El libro electrónico
A la par de esta feria de la cultura, que por primera vez se expone ante mil millones de afortunados (recordemos que todavía hay más miles de millones que no tienen acceso a estos placeres), comienza ya a florecer el Libro Electrónico. Se trata de aparatos lectores en forma de libro, capaces de contener una biblioteca entera, que despliegan ante nuestros ojos una página tras otra, con espléndida nitidez. Yo llevo en mi bolsillo uno de esos aparatos y puedo leer en el bus o en el tren, mientras voy viajando, las obras que he guardado previamente en su memoria electrónica. Justamente hoy van los siguientes títulos en esta biblioteca portátil: El Arte de la Guerra de Sun Tzu, De la Guerra, de von Clausewitz, cuatro relatos de Mark Twain, las Hojas de Hierba de Walt Withman, el Diccionario Encarta y una deliciosa crónica sobre brujas y cacerías de brujas, publicada en el siglo XIX. Todavía cabrían más obras, por ejemplo tres o cuatro piezas dramáticas de Shakespeare y tal vez Fuenteovejuna de Lope de Vega, pero ocurre que estoy preparando una charla sobre las guerras del siglo XX y no tengo tiempo para otras tragedias, por ahora. Withman y Mark Twain son, por otra parte, mis eternos compañeros.
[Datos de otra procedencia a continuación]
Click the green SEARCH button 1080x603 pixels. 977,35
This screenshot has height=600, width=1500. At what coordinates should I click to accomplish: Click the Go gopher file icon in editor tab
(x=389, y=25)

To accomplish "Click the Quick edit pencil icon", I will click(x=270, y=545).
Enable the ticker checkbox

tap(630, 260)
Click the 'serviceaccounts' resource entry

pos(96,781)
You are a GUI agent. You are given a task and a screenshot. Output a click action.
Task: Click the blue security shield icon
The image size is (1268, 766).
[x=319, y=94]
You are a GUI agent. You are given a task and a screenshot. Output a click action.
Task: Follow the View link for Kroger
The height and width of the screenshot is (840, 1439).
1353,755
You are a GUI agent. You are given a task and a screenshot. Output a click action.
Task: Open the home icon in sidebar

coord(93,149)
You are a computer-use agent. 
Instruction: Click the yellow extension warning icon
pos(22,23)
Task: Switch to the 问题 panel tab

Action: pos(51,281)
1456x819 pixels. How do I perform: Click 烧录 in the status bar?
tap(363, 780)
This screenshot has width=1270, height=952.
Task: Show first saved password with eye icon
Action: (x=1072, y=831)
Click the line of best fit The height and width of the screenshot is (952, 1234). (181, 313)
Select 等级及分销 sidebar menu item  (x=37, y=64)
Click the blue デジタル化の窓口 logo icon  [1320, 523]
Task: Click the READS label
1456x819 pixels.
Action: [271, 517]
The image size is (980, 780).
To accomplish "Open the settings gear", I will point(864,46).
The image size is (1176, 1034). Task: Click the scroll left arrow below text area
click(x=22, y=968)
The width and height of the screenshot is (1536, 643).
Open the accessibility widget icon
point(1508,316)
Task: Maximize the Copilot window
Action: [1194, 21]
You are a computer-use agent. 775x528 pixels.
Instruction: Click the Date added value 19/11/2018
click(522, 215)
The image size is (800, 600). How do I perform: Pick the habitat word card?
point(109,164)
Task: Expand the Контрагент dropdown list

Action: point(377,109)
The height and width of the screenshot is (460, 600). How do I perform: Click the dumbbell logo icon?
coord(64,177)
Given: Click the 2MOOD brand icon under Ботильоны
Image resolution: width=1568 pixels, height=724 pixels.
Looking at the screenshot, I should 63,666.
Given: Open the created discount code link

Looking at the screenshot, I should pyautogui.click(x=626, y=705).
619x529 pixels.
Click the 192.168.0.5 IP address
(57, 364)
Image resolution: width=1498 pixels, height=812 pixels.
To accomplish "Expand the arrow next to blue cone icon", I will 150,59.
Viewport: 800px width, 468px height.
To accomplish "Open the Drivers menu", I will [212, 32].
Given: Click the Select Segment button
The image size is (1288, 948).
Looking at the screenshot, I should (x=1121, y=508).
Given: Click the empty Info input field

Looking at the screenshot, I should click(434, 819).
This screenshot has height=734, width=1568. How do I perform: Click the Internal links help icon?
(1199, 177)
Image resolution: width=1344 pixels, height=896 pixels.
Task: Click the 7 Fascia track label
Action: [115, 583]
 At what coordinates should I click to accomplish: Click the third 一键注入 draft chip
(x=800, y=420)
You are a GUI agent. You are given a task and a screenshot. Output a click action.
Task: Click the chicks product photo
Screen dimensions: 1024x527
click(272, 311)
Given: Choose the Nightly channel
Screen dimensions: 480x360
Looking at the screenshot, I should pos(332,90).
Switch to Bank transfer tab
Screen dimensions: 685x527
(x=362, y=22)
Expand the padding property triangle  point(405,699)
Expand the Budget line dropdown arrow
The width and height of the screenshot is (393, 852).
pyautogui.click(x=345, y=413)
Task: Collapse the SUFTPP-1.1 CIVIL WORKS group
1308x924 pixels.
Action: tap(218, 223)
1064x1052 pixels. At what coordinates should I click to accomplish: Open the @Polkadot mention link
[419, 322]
Por supuesto, yo tengo también mi biblioteca de papel porque amo el contacto físico con mis libros. Nada en el mundo remplazará jamás el placer sensual, epicúreo, de acariciar el libro amado, hojear sus páginas desteñidas por el tiempo y por la insaciable curiosidad de nuestros ojos, cabalgar por sus praderas pobladas de letras mágicas y criaturas de leyenda, sentir el olor de tintas antiguas o empastes modernos y perderse, con fascinado deslumbramiento, entre los alineados renglones donde rugen huracanes y se libran batallas memorables, vuelan dragones y mariposas amarillas, o hacen su peregrinaje por la vida imaginaria Lazarillos de Tormes y Aurelianos Buendías. ¿Cómo podríamos vivir sin el amado papel, sin la entrañable tinta, sin la página doblada para el recuerdo, marcada para poder soñar despiertos otra vez, o sin el inicio de un capítulo inolvidable que alguna abuela ya muerta señaló con una flor disecada, para que la emoción fuera eterna, por los siglos de los siglos?

Sí, el libro impreso vivirá para siempre, nada podrá jamás sustituirlo. Pero yo trabajo cada día más con el libro electrónico, porque con él toda diligencia de investigación se hace más rápido, la técnica de hacer notas está automatizada y puedo preparar mis clases con mayor fluidez. El libro electrónico tiene la ventaja de que uno puede intercalar anotaciones y hacer subrayados o marcas de diferente color, dejar puntos señalados para volver allí automáticamente cuando desea hacer citas, y finalmente limpiar todo y dejar el texto como nuevo, cuando uno ha terminado su trabajo. Un aparato de 300 o 400 gramos puede contener una tonelada de libros en su memoria, y uno puede consultar todos esos libros mientras se toma un café o recorre la ciudad en un bus.

Tal vez, algún día, todo esto me dé tiempo para escribir las 1.800 piezas de teatro que llevo en la cabeza. Si ese día llega, escribiré mis obras con una pluma de ganso.